Don't do it. Don't fall into the trap of trusting the person behind a desk in a lawyers office just because they sit in an office and give the appearance they can be trusted. The experience of many people each year in Scotland indicates when it comes to wills and solicitors, the phrase “Where there’s a will, there’s a crook“ has considerable weight.

Wise words from someone who has experienced the wrath of the legal profession - keep up the good work Peter and keep us informed of all these dirty tricks lawyers and their buddies in the banks play on us

Anonymous said...

Anonymous said...

How much does a crooked lawyer pay out of his clients will to the Law Society?

Ask Penman.

Anonymous said...

Anyone who trusts a lawyer is in grave danger of being ruined. An ex president of the Law Society Douglas Mill called clients thorns in lawyers flesh.

Trust no lawyer for your own safety.

William Butler said...

I just want to say to you all and Mr Cherbi I took his advice in an earlier story he wrote and told my solicitor I wanted to redo my will to make my wife executor.My solicitor said it was not a good idea and then he said if I wanted to write the will again it could cost nearly 1 thousand pounds so I told him I was cancelling my will with him and if he gave me any trouble I would tell Mr Cherbi all about it so he could expose what was going on.Solicitor apologised told me I could have all my papers and said there wouldn't be any charge for cancelling the will I have now written a new will with my wife as executor to make sure the family are safe after I go as I am being treated for cancer of the stomach and dont have long to go.I hope Mr Cherbi continues to expose these scoundrel solicitors this blog is the best legal advice website I have read.
Thanks Mr Peter Cherbi.

Anonymous said...

Good posting.

The Law Society will probably launch their own press release telling us we are all safer going to a lawyer.We know from your own experience to do otherwise!

Anonymous said...

From reading a few of your earlier stuff it looks like even leaving it to charity is out because the lawyer will steal that too.

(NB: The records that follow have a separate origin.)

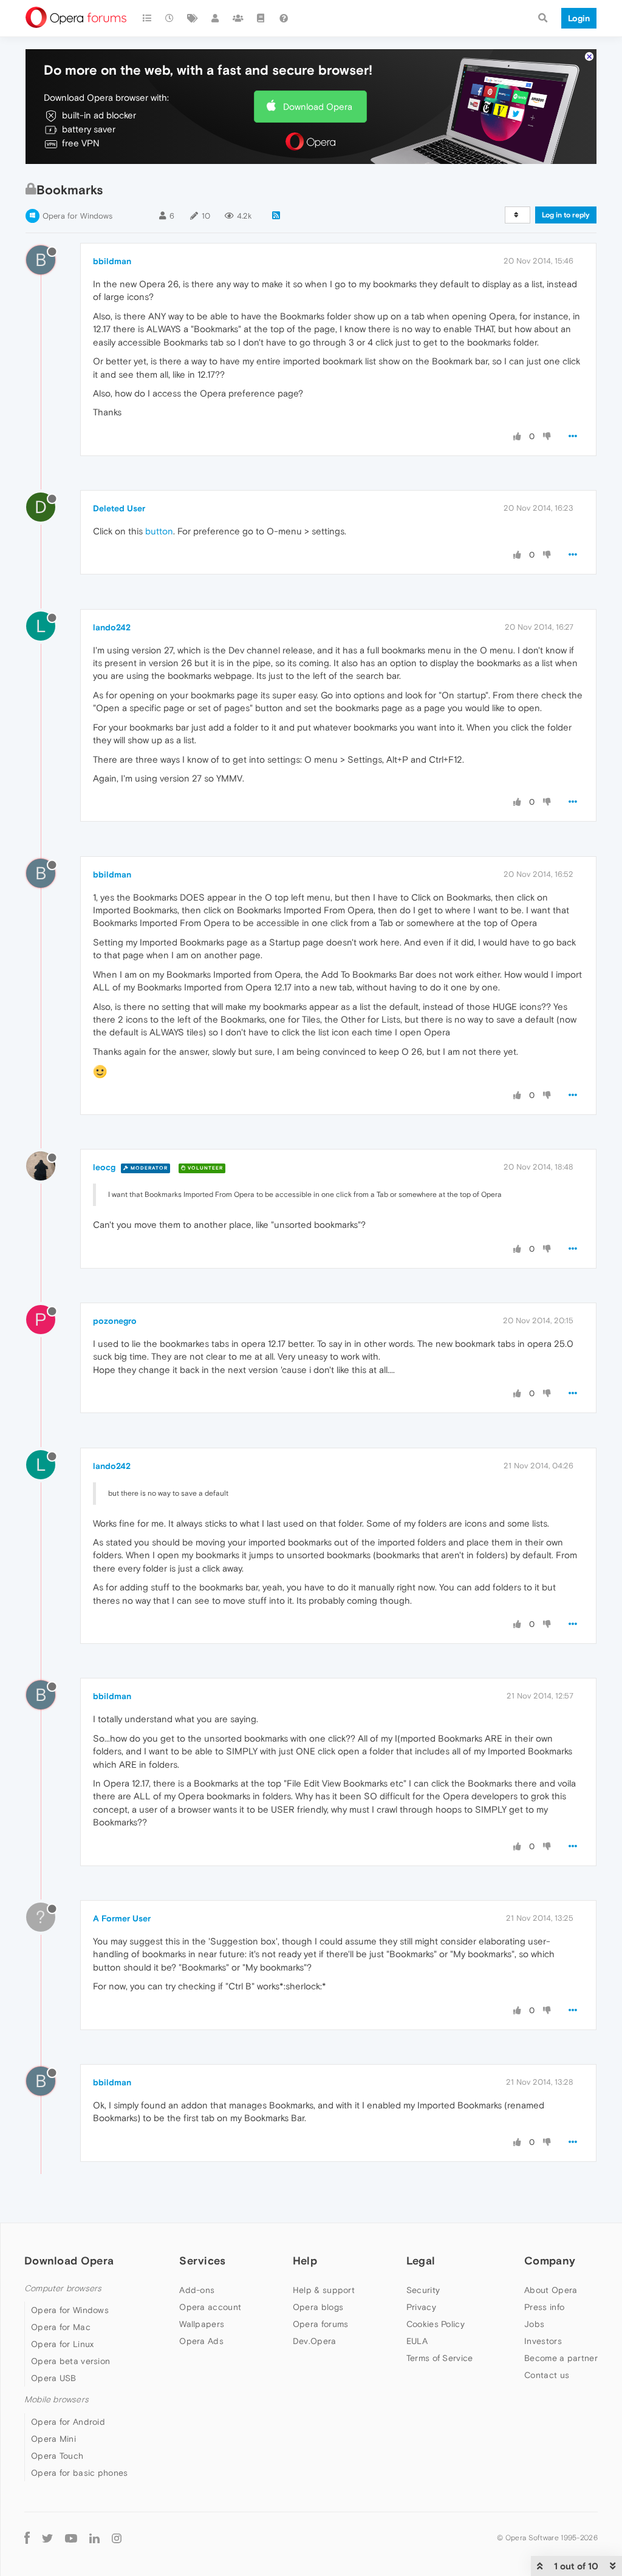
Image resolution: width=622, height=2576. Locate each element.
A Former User (122, 1918)
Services (202, 2260)
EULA (417, 2341)
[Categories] (147, 18)
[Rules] (261, 18)
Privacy (421, 2307)
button (159, 531)
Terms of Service (439, 2358)
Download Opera (317, 106)
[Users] (215, 18)
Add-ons (196, 2290)
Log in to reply (566, 215)
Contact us (546, 2375)
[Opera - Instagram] (117, 2538)
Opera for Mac (61, 2327)
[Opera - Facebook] (27, 2538)
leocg (104, 1167)
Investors (543, 2341)
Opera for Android (68, 2422)
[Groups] (238, 18)
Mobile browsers (56, 2399)
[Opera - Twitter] (47, 2538)
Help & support (324, 2290)
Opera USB (54, 2378)
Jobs (534, 2324)
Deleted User (119, 508)
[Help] (283, 18)
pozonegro (115, 1321)
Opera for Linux (62, 2344)
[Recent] (170, 18)
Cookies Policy (435, 2324)
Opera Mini (53, 2439)
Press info (544, 2307)
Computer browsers (62, 2288)
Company (549, 2260)
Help (305, 2260)
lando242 (112, 627)
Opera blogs (318, 2307)
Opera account (210, 2307)
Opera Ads (201, 2341)
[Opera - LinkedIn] (94, 2538)
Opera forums (321, 2324)
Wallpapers (201, 2324)
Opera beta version (70, 2361)
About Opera (550, 2290)
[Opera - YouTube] (71, 2538)
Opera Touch (57, 2456)
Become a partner (561, 2358)
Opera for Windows (77, 215)
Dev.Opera (315, 2341)
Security (423, 2290)
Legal (421, 2260)
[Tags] (192, 18)
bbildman (112, 261)
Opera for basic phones (79, 2473)
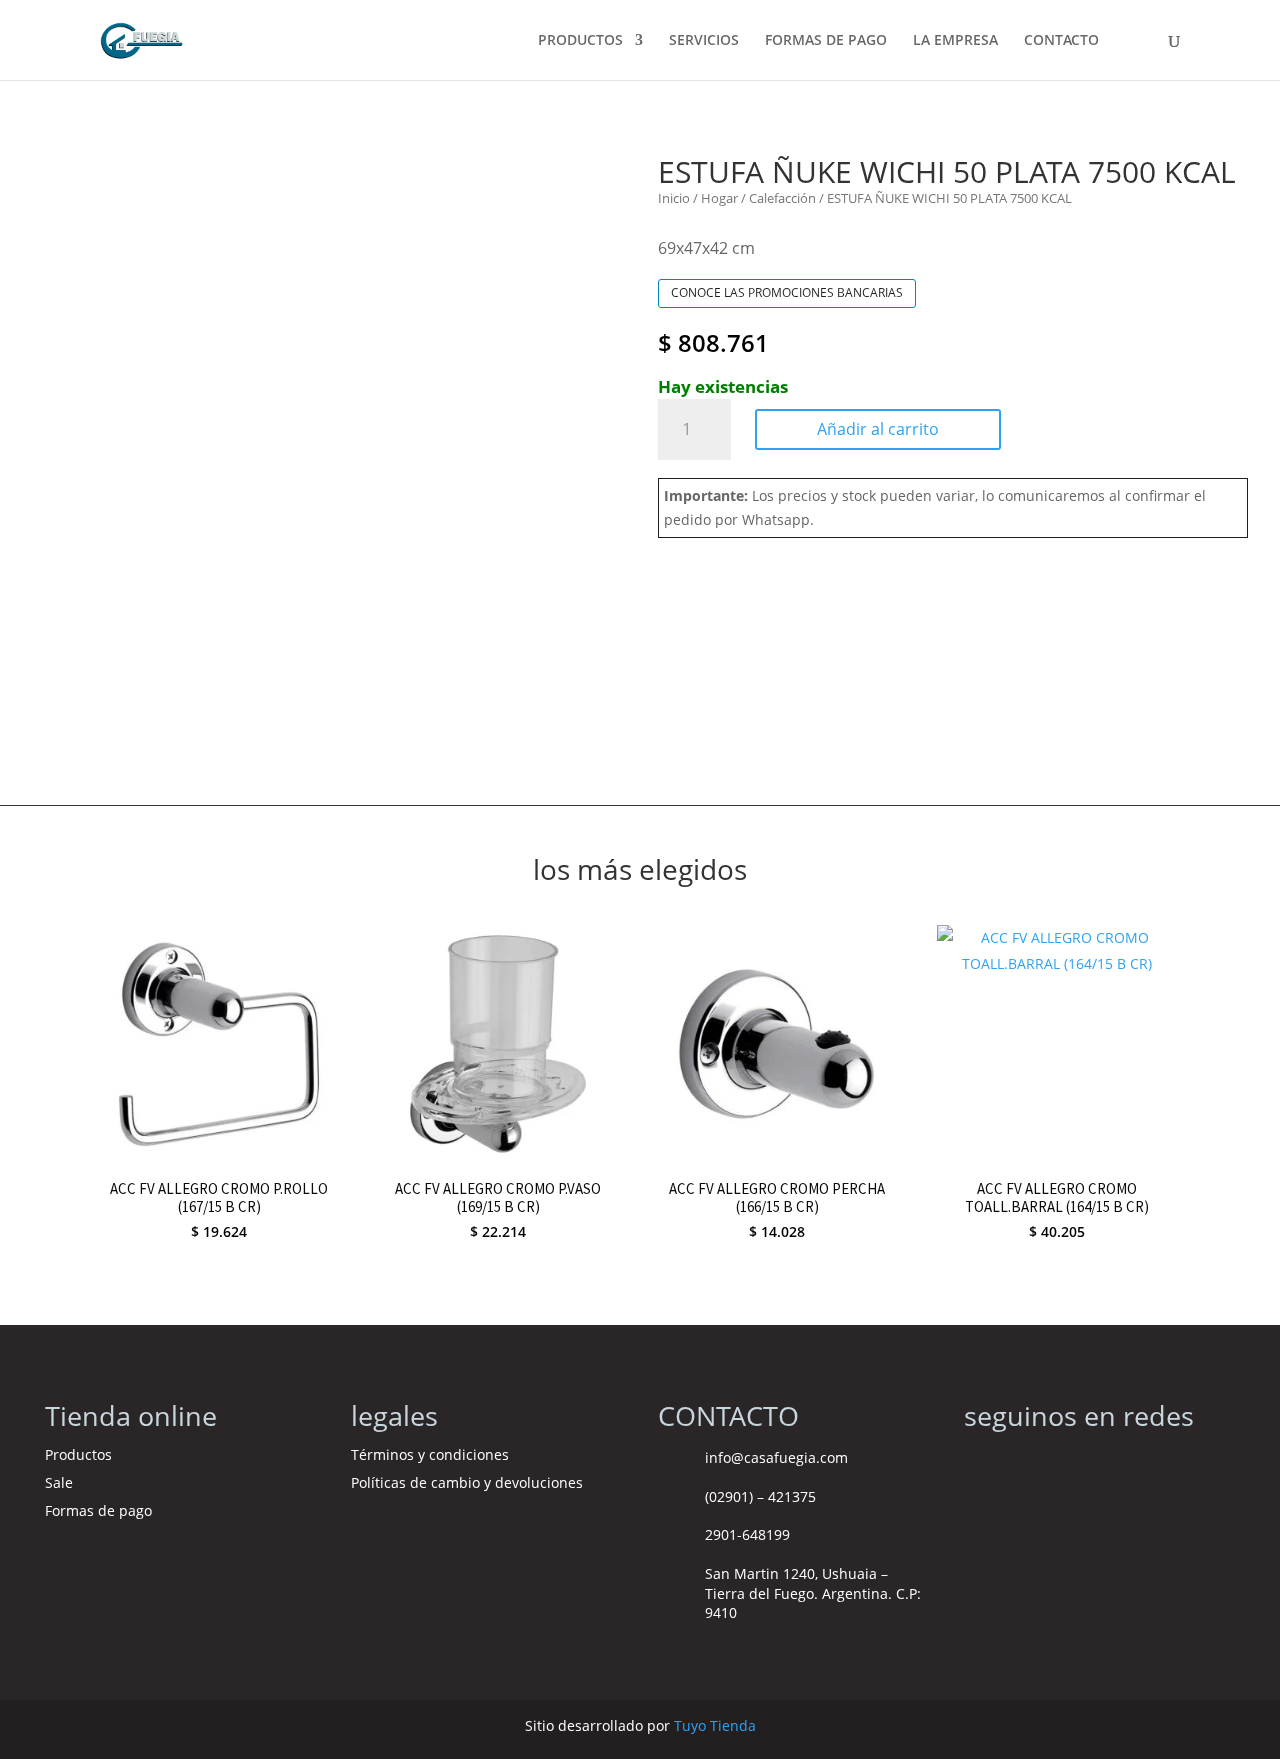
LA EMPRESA (955, 41)
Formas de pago (98, 1510)
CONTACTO (1061, 41)
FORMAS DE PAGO (826, 41)
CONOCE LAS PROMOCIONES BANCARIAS (787, 292)
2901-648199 (747, 1534)
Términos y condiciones (432, 1454)
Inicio (674, 198)
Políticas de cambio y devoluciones (467, 1482)
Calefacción (782, 198)
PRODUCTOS (580, 41)
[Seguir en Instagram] (980, 1464)
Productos (78, 1454)
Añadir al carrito (878, 429)
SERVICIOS (704, 41)
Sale (59, 1482)
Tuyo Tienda (715, 1725)
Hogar (719, 198)
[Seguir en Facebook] (1020, 1464)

Scumbags is what they are and those who are supposed to watch over them.

Peter Cherbi said...

Thanks for all your comments on this article.

I can only say I hope everyone takes note of what the OFT have said, particularly with regard to there not being a requirement to appoint "professional executors" such as solicitors or otherwise ...

To William Butler @ 25 February 2011 14:37

I am sorry to hear of your poor health and wish you and your family best wishes.